--- PROVIDED DATA ---
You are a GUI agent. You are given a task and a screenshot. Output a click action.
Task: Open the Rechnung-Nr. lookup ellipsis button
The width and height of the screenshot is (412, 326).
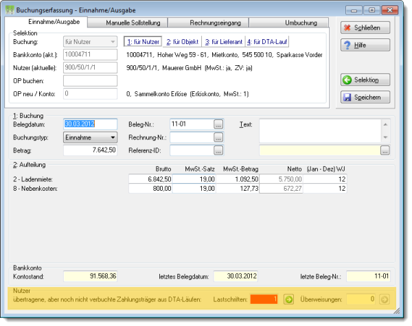(218, 137)
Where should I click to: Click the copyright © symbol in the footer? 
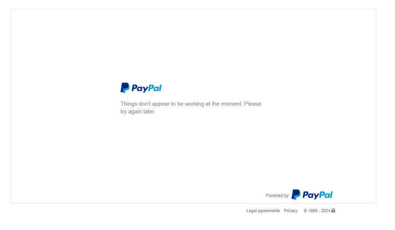305,211
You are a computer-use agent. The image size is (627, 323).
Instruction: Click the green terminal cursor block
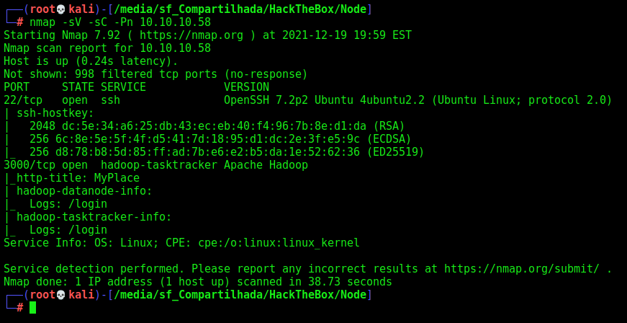(x=33, y=307)
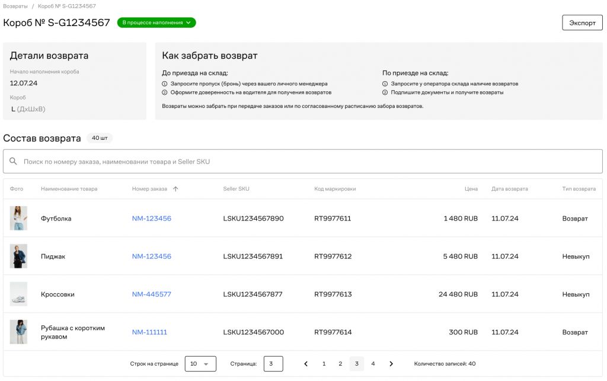Open order link NM-445577
This screenshot has height=381, width=607.
coord(151,294)
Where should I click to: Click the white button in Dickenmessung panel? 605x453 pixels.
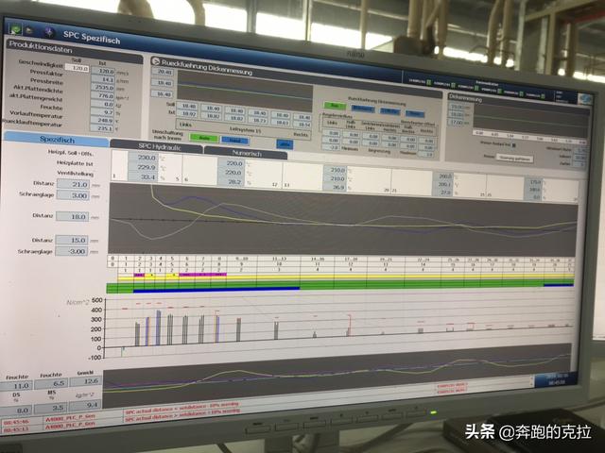point(514,158)
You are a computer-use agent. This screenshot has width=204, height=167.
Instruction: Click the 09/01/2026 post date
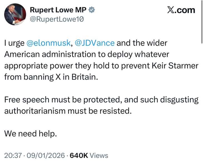(x=45, y=155)
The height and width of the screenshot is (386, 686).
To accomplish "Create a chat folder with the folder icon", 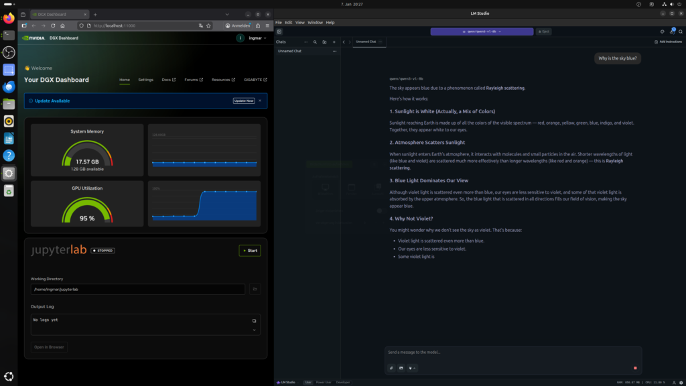I will pyautogui.click(x=324, y=42).
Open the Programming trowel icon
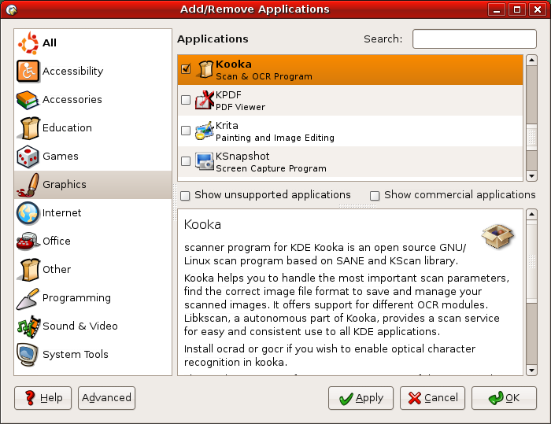Viewport: 551px width, 424px height. point(28,298)
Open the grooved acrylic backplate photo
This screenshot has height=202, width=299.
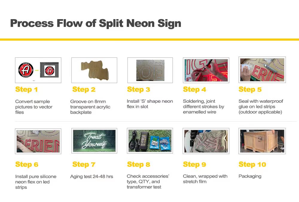click(94, 70)
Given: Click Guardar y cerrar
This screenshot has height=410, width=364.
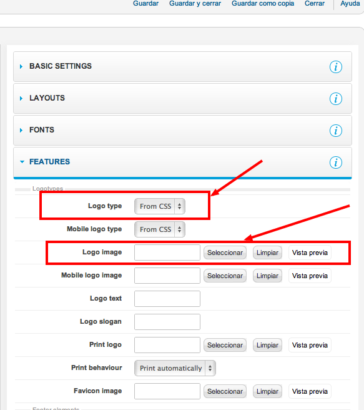Looking at the screenshot, I should pos(195,3).
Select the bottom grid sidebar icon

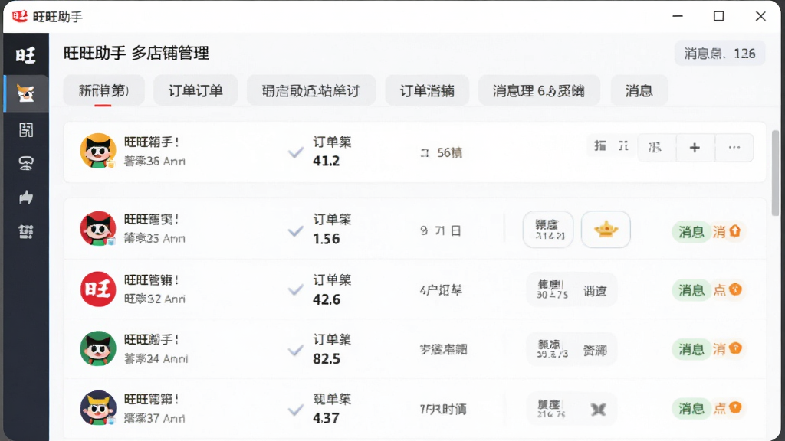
---
** EXERCISE DIRECTIONS **
Each line of the entries above that has the word "agent" is to be copied.

** SOLVED EXERCISE **
You are a GUI agent. You are given a task and a screenshot. Output a click action.
You are a computer-use agent. The image size is (627, 323).
You are a computer-use agent. This screenshot has width=204, height=167.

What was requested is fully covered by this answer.